Rich in vitamins and minerals, this brilliant summer salad is a wholly satisfying low-calorie stunner. Serve alongside juicy chicken or a succulent steak, or top with grilled shrimp for a healthy complete meal in only half an hour!
For basil dressing, in a blender or small food processor combine the 1 cup basil, lemon juice, olive oil, garlic, 1/4 teaspoon salt, and 1/4 teaspoon black pepper. Cover and blend or process until nearly smooth, stopping to scrape down sides as needed; set aside.
In a medium bowl stir together cooked grains and green onions. Stir in about 2 tablespoons of the basil dressing to coat.

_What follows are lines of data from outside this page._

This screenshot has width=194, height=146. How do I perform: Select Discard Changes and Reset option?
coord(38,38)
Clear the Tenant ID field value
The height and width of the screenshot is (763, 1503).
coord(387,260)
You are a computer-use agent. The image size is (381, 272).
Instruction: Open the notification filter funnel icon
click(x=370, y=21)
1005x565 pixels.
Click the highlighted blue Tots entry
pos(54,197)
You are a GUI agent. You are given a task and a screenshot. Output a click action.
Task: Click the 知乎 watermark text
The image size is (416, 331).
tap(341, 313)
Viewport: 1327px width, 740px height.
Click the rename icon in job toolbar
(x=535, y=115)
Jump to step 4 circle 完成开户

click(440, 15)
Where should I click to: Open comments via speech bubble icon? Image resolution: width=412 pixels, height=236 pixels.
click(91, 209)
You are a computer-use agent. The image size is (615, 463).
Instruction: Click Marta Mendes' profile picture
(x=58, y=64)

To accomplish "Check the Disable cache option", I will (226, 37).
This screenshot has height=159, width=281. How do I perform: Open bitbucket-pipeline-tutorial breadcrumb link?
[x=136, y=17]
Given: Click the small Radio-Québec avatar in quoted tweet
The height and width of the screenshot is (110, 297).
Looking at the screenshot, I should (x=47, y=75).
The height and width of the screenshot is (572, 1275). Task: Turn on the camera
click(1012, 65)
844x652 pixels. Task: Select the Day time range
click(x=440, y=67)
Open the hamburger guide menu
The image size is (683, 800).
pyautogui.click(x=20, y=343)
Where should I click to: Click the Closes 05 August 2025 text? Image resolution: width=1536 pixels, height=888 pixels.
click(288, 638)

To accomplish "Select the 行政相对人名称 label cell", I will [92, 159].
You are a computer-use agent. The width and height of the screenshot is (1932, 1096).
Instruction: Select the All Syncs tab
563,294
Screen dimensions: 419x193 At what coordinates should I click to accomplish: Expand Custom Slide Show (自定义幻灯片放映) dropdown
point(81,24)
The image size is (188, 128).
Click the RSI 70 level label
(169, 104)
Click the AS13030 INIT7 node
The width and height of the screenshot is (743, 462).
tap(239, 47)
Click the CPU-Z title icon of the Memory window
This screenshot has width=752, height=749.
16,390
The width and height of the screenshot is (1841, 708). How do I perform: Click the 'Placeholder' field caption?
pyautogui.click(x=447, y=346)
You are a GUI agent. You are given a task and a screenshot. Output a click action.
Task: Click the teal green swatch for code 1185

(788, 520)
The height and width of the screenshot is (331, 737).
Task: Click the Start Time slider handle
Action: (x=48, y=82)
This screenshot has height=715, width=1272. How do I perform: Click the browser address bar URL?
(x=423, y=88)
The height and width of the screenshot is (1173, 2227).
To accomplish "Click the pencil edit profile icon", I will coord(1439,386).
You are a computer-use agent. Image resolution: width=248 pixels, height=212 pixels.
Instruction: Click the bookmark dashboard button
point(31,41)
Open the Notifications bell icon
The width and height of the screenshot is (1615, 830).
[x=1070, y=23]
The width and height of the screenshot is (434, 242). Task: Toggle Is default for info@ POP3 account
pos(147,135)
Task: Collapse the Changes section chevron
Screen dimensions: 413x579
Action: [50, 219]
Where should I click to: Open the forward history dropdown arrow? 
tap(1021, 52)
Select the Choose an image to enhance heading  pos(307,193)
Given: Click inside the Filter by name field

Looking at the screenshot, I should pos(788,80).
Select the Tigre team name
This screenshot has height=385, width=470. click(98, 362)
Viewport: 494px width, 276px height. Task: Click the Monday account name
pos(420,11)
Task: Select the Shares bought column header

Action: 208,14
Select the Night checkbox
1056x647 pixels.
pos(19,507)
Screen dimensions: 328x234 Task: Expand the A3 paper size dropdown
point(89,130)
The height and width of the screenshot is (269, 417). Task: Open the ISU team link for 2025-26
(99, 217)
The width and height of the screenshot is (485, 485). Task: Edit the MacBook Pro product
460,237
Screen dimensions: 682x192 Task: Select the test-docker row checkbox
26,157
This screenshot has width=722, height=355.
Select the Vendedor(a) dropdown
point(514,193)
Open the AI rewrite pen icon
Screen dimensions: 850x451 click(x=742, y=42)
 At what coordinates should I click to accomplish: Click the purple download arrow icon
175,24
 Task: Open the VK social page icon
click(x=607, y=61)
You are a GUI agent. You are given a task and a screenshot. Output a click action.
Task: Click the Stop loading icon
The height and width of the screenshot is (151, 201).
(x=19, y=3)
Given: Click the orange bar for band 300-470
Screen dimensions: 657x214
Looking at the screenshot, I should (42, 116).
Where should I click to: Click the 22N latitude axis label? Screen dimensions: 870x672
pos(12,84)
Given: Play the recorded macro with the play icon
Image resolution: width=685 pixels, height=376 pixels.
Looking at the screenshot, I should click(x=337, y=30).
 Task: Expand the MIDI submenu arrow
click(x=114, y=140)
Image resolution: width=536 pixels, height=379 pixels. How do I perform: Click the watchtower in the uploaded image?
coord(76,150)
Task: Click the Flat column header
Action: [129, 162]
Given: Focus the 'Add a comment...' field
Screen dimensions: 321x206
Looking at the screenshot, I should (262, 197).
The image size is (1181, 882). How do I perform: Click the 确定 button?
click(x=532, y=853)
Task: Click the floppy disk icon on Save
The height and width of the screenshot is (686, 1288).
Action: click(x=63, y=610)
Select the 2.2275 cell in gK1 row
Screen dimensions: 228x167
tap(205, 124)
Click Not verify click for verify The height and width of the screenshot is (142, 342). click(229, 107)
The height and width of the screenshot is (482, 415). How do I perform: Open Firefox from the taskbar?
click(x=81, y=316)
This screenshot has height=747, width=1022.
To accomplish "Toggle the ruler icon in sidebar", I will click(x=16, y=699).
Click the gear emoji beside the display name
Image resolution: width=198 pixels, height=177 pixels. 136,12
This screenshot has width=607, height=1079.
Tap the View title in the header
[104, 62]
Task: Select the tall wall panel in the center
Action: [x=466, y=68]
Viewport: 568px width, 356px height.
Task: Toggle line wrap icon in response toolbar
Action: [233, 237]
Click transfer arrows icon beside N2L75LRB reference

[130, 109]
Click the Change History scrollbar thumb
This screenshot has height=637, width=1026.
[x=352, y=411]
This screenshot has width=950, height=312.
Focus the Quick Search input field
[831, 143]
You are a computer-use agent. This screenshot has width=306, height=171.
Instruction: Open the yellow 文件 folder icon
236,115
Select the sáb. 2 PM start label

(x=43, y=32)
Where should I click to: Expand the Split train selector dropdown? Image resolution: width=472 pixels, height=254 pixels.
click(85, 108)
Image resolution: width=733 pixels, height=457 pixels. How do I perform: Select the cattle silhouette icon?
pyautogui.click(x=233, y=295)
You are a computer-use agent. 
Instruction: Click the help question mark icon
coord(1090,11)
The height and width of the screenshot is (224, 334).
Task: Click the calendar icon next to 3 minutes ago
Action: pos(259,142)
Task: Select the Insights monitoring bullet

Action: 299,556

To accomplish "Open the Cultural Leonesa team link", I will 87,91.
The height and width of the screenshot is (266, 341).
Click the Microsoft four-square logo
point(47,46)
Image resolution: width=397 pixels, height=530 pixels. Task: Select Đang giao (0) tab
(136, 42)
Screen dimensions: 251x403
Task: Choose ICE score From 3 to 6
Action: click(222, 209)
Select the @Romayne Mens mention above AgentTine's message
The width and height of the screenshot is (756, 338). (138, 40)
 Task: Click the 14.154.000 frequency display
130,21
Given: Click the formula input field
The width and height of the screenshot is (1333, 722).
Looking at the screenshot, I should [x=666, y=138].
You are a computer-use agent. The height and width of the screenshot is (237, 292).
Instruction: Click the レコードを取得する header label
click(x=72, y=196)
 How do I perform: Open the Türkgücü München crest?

For the salad, line a large bowl with greens. Top greens with grains mixture, blueberries, cantaloupe, tomatoes, zucchini, walnuts, and (if desired) salmon. Drizzle with half the remaining basil dressing; toss gently. Sprinkle with fresh herbs. Pass remaining dressing. Makes 8 side-dish or 4 main-dish servings.
(1 g saturated fat,
4 g polyunsaturated fat,
6 g monounsaturated fat),
0 mg cholesterol,
91 mg sodium,
21 g carbohydrates,
4 g fiber,
6 g sugar,
5 g protein.
*For 2 cups cooked quinoa, in a fine strainer rinse quinoa under cold running water; drain. In a small saucepan combine water, the quinoa, and salt. Bring to boiling; reduce heat. Cover and simmer for 15 minutes. Let stand to cool slightly. Drain off remaining liquid. Fluff with a fork.